Wer Geld verdienen möchte, braucht ein Produkt und zwar ein marktgängiges Produkt. Dieses Produkt sind in vielen Fällen wir selbst. Gehören wir nicht zu der Riege der selbständigen Unternehmer, dann müssen wir uns nämlich auf dem Arbeitsmarkt bewerben, durchsetzen und behaupten, sonst haben wir keine Chance an Geld heranzukommen. Schenken wird es uns niemand.
Die Rede ist also von einem Markt. Jeder Markt lebt von Angebot und Nachfrage. Da bildet der Arbeitsmarkt keine Ausnahme. Wer auf dem Arbeitsmarkt bestehen will, muss etwas anbieten können, was nachgefragt wird. Bestimmte Fertigkeiten oder Kenntnisse etwa. Entweder stellt unser Fachwissen, unser Können, unser Know How genügend Kapital dar oder wir fallen durch das Raster. So einfach und doch so schwierig ist das.

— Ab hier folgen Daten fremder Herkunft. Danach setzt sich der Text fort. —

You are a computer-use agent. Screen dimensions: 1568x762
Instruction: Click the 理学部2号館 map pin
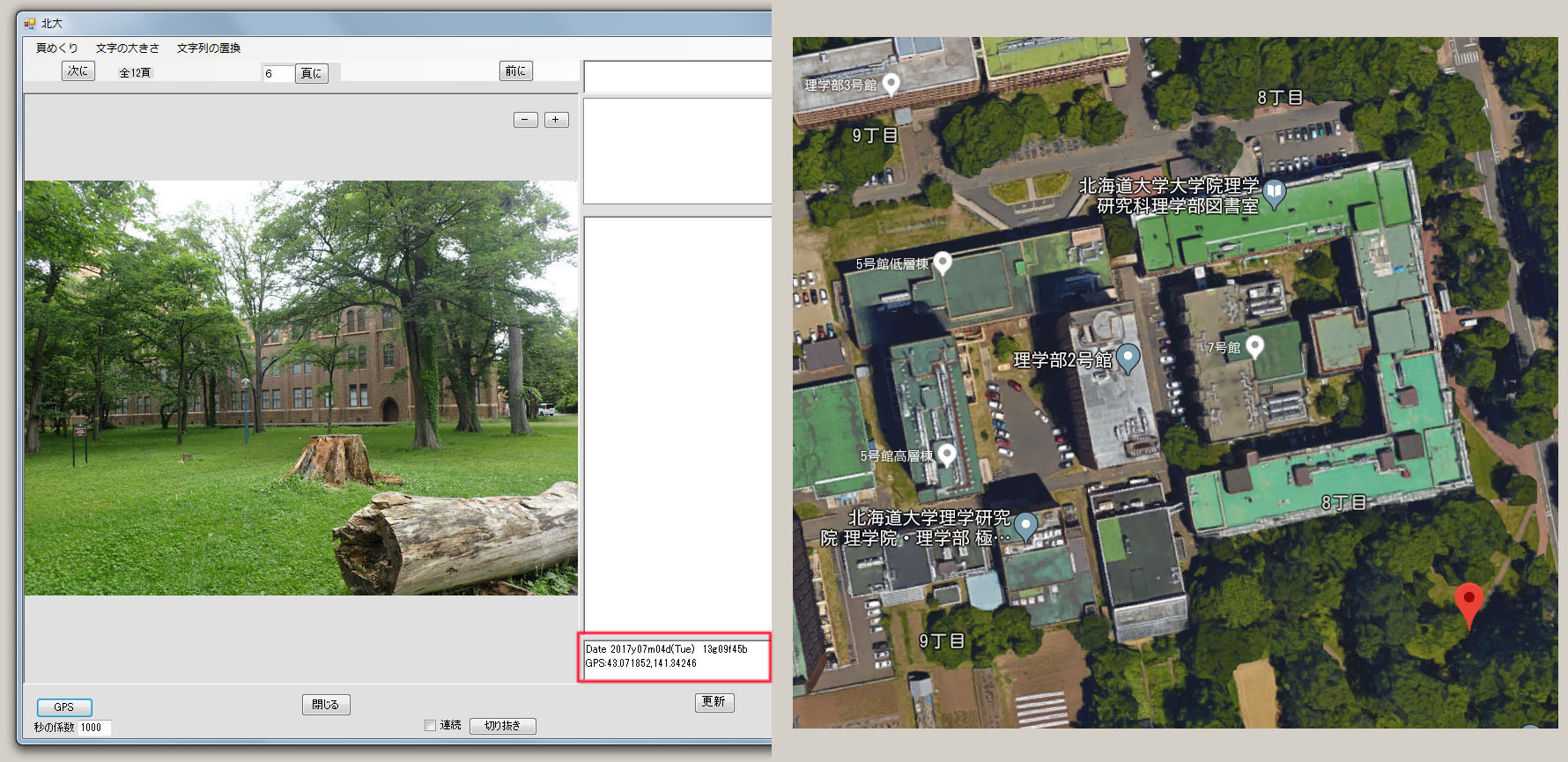1128,358
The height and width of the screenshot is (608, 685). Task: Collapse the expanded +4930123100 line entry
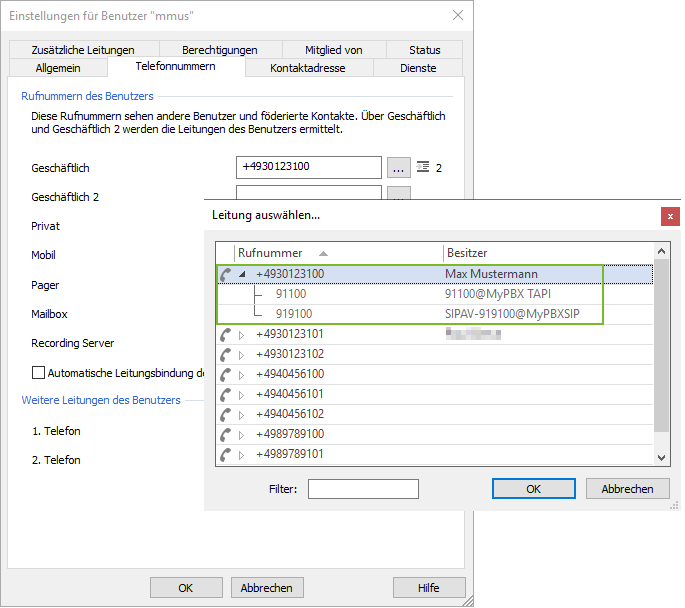tap(241, 274)
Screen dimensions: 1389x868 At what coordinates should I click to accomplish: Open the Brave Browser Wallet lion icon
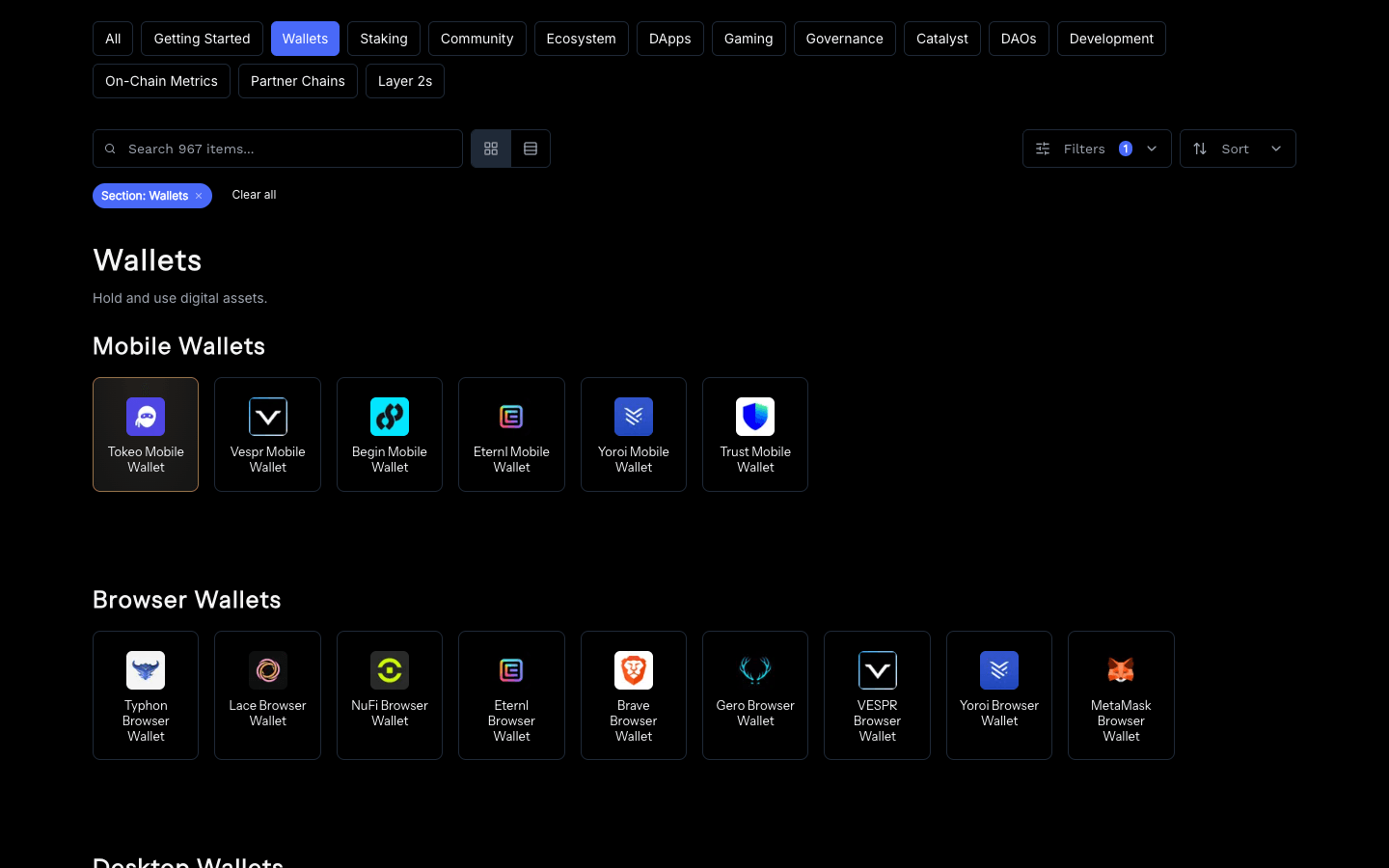coord(633,669)
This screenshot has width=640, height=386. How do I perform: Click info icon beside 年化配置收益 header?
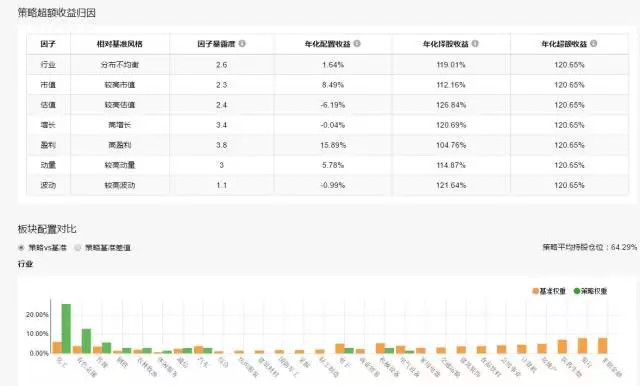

Je höher unsere Qualifikation und je schwächer unsere Konkurrenz um so größer ist die Chance auf einen lukrativen Job. Im Umkehrfalle bedeutet dies: Je geringer die Qualifikation und je größer die Konkurrenz um so schlechter sind die Chancen, überhaupt einen Job zu bekommen.
Wir müssen uns also zu einem marktgängigen Produkt entwickeln, wenn wir gute Chancen auf dem Arbeitsmarkt haben oder vielleicht auch nur eine Beförderung ergattern wollen.
Spätestens an diesem Punkt stoßen wir wieder auf einen meiner Kernsätze: "In einer globalen, auf Wettbewerb ausgerichteten Welt ist Attraktivität die wichtigste Eigenschaft."
Doch was ist attraktiv? In diesem, wie auch in jedem anderen Falle, liegt Attraktivität im Auge des Betrachters, hängt also zu aller erst von der Definition des Arbeitgebers ab. Und die variiert.
Eine allgemein gültige Antwort auf diese Frage kann somit nicht gegeben werden. Es hilft aber schon sehr viel weiter, wenn man sich etwa vor Augen führt, was nicht als attraktiv eingestuft wird. Dieser Katalog lässt sich leichter eingrenzen.
Versetzen Sie sich in die Rolle Ihres Arbeitgebers. Was würde er als unattraktiv einstufen?
Fehlende Motivation und mangelnder Leistungswille gehören mit Sicherheit dazu.
Fleiß, Disziplin und Pünktlichkeit stehen ganz oben auf der Hitliste der Mindestanforderungen, die ein Arbeitgeber an seine Mitarbeiter stellt.
Was zählt außerdem zu den Minuspunkten? Mangelnde Fitness, schlampiges und ungepflegtes Äußeres, fehlende Qualifikationen, ungenügende Manieren, unsoziales Verhalten, unseriöses Auftreten.
Um sich selbst als ein marktgängiges Produkt zu empfehlen, sollte man also um die vorgenannten Fehler einen großen Bogen machen. Wem es gelingt, seinen X-ness-Quotienten auf ein möglichst hohes Niveau zu bringen, hat hingegen gute Chancen einen Job zu ergattern und einen anständigen Lohn auszuhandeln.